A16 Of course it is, ...but it's in the nature of science that it
must be a consensus thing. It has to be a group effort. Even though
one person might initially construct it, it's only valid when consensus
ratifies it, and appropriates it for itself. The framework is a
consensus 'thing', it is not for the domain of the individual. That's
why nobody answers when anyone asks a question that doesn't quite fit
within the schedule. It is not given to any one person to answer.
Everybody looks to somebody else to take the initiative. Science,
when you boil it down, is very much a headless chook.
Q17. No puns please, this is a serious business.
A17. Is it? Well, anyhow, it is. And it's obviously where
science breaks down, because that's the conundrum science always has to
face - how to integrate new stuff into the consensus milieu when peer
review is about maintaining the status quo, maintaining the goose that
lays the golden egg which is the consensus view which presides like a
deity over the headless chook of science, ..the chook that spends most
of its time running about in circles, pecking here and scratching
there with its cocked inquisitive eye, and is happy doing just that.
That's what it was born to do, ..that and lay eggs. It doesn't know
what direction is. It's secure in its pen, presided over by consensus.
It doesn't even know that all the other chooks have no direction
either. It doesn't know the meaning of the word. To it, the farmyard
with all its pecking and scratching and order and hemmed-in-ness, and
its attraction for pecking each others' bums is simply what it's all
about.
Q18. So what is it all about?
A19. Putting things together
Q20. And 'chooks' as you call them don't do that?
A21. No, they either scatter it around or eat it, and then give it
back in a nice round gob, a little mirror of the golden deity. A sort
of, "Look everybody what I can do." "I can do it too." Don't ask me
about the roosters ruling the roost. They're only ***-o'-the-walk in
their own pen trampling their own (and everyone else's) ***. Sure
they make a lot of noise in it, but really they have nothing to say
beyond their own echo.
Q21. So, back to the geology. What is on the outside? You were
talking about transform faults.
A21. Yes that's right. I was saying there's nothing independent
about anything 'plate' when all transforms are locked together away
from the tiny ridge-ridge part of their length, and 'plate movement' is
all-of-a-piece, i.e., when the Earth's mantle crust is a single plate.
And that makes a mockery of "the Earth is broken into a number of
plates". There is only effectively a single 'plate' - the mantle plate
with a crack in it. Well, ...two, but you know what I mean,
..basically it's all still hanging together as transform faults show.

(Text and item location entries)
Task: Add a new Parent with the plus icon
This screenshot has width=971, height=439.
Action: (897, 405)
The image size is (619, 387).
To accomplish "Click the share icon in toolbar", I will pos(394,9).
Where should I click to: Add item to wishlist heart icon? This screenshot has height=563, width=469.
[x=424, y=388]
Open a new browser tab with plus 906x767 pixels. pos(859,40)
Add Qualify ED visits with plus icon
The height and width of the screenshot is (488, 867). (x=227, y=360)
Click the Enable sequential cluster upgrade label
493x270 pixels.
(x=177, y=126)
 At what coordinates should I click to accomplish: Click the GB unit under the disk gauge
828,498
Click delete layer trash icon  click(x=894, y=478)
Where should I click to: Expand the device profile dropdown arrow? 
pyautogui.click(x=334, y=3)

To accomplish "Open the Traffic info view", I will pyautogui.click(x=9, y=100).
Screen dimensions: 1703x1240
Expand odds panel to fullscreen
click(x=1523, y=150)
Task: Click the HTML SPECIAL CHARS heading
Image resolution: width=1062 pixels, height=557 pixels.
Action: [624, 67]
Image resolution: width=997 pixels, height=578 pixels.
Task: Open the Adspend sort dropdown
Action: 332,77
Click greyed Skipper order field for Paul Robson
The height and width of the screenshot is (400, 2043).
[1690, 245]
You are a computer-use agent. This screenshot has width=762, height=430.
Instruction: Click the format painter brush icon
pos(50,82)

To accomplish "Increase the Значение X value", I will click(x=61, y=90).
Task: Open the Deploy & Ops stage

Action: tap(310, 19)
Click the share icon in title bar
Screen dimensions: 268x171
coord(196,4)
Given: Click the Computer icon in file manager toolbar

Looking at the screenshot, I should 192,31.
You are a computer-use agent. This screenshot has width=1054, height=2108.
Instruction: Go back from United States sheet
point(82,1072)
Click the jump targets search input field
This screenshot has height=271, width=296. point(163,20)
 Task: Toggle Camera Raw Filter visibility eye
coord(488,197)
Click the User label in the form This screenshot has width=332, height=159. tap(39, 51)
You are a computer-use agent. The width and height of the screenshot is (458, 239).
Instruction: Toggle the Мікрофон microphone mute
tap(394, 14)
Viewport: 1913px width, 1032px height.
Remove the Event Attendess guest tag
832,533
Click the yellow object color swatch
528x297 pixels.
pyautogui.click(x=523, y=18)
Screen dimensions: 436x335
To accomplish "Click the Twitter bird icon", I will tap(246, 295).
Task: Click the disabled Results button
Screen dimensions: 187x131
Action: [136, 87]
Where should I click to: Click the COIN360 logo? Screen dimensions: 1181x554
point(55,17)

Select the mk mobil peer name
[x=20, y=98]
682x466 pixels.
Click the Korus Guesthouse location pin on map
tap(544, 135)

● What to work on
Please answer these questions using the interview above:
(a) According to the speaker, what is peer review about maintaining?
(b) What short reply does the speaker give to "So what is it all about?"
(c) How many plates does the speaker say there effectively is, and how is it described?

● Result for this task
(a) Maintaining the status quo.
(b) "Putting things together."
(c) Effectively a single plate: the mantle plate with a crack in it.